Economia | 23 giugno 2022, 11:39

Approvato fondo Agricolo Ue: al Veneto 824 milioni

Allo sviluppo rurale regionale una fetta consistente dei 6,7 miliardi in arrivo in Italia. L'obiettivo è favorire la transizione ecologica, l'innovazione e i giovani imprenditori. Al fondo Ue si aggiungono 3 miliardi gestiti dal MiPAAF per rischi connessi alle produzioni agricole

Approvato fondo Agricolo Ue: al Veneto 824 milioni

Approvato il fondo Agricolo Ue. Arrivano nelle casse italiane 6,7 miliardi di euro per lo sviluppo rurale da ripartire tra le varie regioni: al Veneto saranno assegnati 824 milioni. L’intesa raggiunta a livello nazionale di bilanciamento per le Regioni va a integrare il Piano strategico Pac 2023 – 2027.

Lo ha annunciato nei giorni scorsi l'assessore veneto all'Agricoltura, Federico Caner: «Si tratta di un risultato di assoluta importanza per l’agricoltura e il mondo rurale veneto. Gli sforzi che abbiamo profuso nel confronto con le altre Regioni e il MiPAAF per far valere le peculiarità del Veneto ci premiano con un Piano Strategico Nazionale che contiene strumenti attenti alle diversità delle agricolture italiane, e venete in particolare. Vede aumentate le risorse che si rendono disponibili per il periodo 2023-2027, con una più robusta iniezione di cofinanziamento dello Stato».

La Conferenza Stato-Regioni ha sancito l’intesa sulla distribuzione delle risorse del Fondo Europeo Agricolo per lo Sviluppo Rurale e sul cofinanziamento statale e regionale: «Complessivamente possiamo parlare di 16 miliardi di aiuti pubblici a sostegno dello sviluppo agricolo per i prossimi 5 anni - prosegue l'assessore -. Di questi, 13 miliardi saranno ripartiti tra le Regioni e, in particolare, al Veneto saranno assegnati 824 milioni per le misure che valuteremo nei prossimi giorni con il partenariato».

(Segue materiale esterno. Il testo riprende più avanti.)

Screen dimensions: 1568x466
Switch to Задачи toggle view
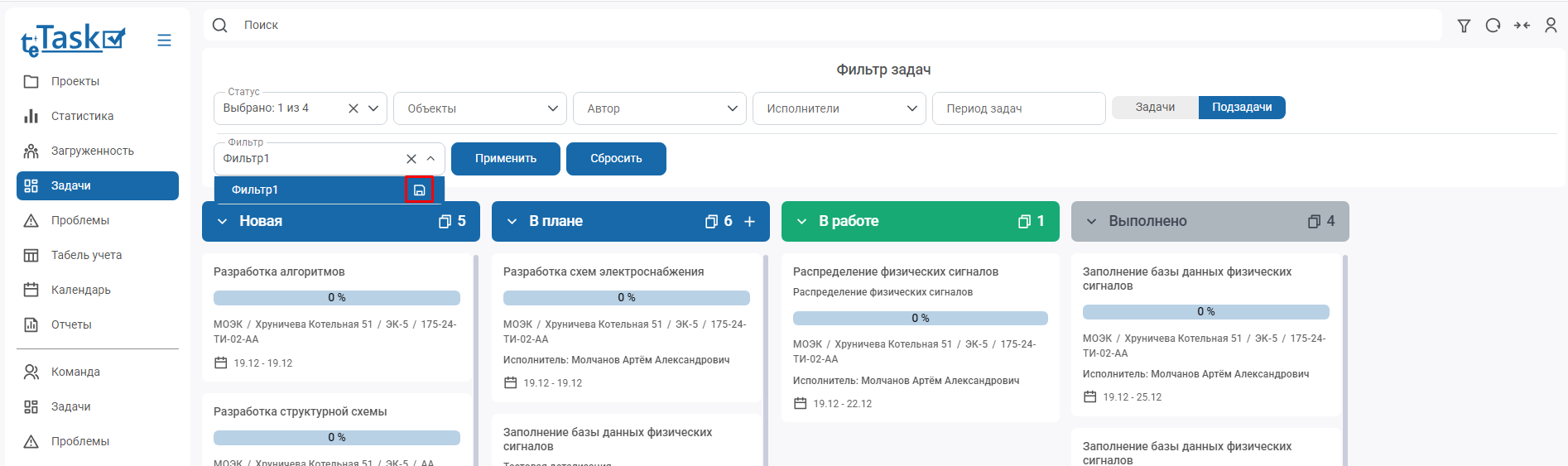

«Tra le priorità, sicuramente il sostegno al settore per favorire la transizione ecologica e l’innovazione, incentivando anche gli investimenti materiali e immateriali. Vogliamo incoraggiare giovani imprenditori e agevolare il loro ingresso nel mondo agricolo dando impulso a quelle azioni che possano favorire la vivibilità delle aree rurali».

Gli imprenditori agricoli veneti, inoltre, potranno attingere in modo abbondante, come hanno fatto finora, ai 3 miliardi assegnati agli strumenti nazionali gestiti dal MiPAAF per la gestione dei rischi delle produzioni agricole.

«Le proposte che abbiamo avanzato in questi mesi con fermezza, ma con rispetto delle esigenze delle altre Regioni, ci consegnano un risultato che salvaguarda le risorse. L'obiettivo è proseguire l’azione di sostegno allo sviluppo del settore avviato con il Programma 2014-2022 – conclude Caner -. Il via libera al fondo agricolo è un tassello fondamentale che ci avvicina alla messa a punto del Piano Strategico Nazionale secondo le indicazioni della Commissione europea. Sono pronto con la Giunta a sottoporre alla valutazione del Consiglio regionale e del Tavolo di partenariato la proposta di Documento che sancisce le priorità, la strategia e tutte le specifiche necessarie per far atterrare in Veneto queste preziose risorse con la massima efficacia ed efficienza. Vorrei che tutti gli imprenditori veneti vedessero in questo risultato un viatico di fiducia per affrontare le sfide e le opportunità che questi tempi difficili ci stanno ponendo».